Вышли во двор — и ахнули: намело снегу по колена, пришлось отгребать калитку. Не узнать стало переулка: занесло и тумбы, и заборы, и домишки, в непроглядно-густой метели потонули сады и фонари, — стало как в чистом поле. Начиналась невиданная метель, памятная и по сие время старожилам, «недельная», какой еще не бывало спокон веку, о которой потом долго говорили и писали, как все хляби небесные разверзлись, как заблудились на Красной площади проходившие в караул солдаты и засыпало фонари до верха. Чтобы не потеряться, Даринька взяла за руку Анюту. С трудом добрались до церкви. Церковную решетку всю замело метелью, не было видно церковки: схоронилась она в сугробах, стала совсем такая, как привиделось Дариньке во сне, — будто ждала кого-то у церковки в сугробе, — только синий глазок лампадки светил над сугробом звездочкой. Дариньке показалось, что земное совсем пропало, — церковь только, да белый снег, да невидное небо, откуда снег, да святой огонек лампадки. Плакучие березы лежали космами на снегу, надо было ползком под ними, чтобы пробиться к церкви. В притвор намело до двери, занесло крестильную купель до верха.
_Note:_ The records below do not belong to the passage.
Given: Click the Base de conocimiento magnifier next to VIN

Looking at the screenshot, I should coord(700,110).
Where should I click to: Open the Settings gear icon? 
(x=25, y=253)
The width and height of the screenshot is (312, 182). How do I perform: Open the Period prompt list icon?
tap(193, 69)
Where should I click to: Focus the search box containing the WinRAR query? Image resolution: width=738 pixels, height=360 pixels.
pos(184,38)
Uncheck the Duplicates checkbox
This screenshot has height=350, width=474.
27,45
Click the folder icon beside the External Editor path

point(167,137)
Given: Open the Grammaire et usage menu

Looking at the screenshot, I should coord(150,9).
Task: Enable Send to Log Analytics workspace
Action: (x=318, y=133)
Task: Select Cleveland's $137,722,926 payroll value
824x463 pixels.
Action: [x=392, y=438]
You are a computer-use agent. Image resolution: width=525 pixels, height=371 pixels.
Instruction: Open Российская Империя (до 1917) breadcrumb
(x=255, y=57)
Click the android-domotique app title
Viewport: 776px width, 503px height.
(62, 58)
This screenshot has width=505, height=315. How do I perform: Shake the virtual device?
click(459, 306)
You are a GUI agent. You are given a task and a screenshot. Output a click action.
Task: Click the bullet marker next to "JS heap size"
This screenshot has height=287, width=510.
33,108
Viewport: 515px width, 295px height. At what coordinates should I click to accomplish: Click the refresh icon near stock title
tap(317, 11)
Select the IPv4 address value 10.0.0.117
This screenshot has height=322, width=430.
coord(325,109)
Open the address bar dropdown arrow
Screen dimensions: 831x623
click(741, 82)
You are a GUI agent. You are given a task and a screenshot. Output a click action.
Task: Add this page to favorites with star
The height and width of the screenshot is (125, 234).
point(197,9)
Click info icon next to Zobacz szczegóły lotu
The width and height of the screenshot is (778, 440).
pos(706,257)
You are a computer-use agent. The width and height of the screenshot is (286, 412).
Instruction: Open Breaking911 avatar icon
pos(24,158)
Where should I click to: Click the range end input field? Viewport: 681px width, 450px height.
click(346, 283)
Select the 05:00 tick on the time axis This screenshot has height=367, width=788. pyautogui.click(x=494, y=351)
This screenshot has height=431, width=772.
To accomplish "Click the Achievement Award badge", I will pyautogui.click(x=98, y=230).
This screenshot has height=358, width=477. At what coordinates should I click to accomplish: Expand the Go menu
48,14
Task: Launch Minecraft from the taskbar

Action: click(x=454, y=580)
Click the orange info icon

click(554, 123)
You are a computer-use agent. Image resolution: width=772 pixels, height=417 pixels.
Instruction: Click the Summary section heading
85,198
Даринька с облегчением вздохнула- и вдруг услыхала… — ландыши! Пахло метельным снегом и ладаном, и это напомнило ей почему-то ландыши. Церковь была пуста, — кто пойдет в такую метель, да ночью! — можно было легко молиться. Даринька тишину любила, но не могла молиться. Пахло ландышами и здесь, — и т о, что тревожило-таилось, — молитвой не отметенное, — начинало ее томить. Неотвязно одолевали мысли о приезде Вагаева, — она мысленно называла его Дима, — старалась забыть, молиться. Но мысли томили и смущали.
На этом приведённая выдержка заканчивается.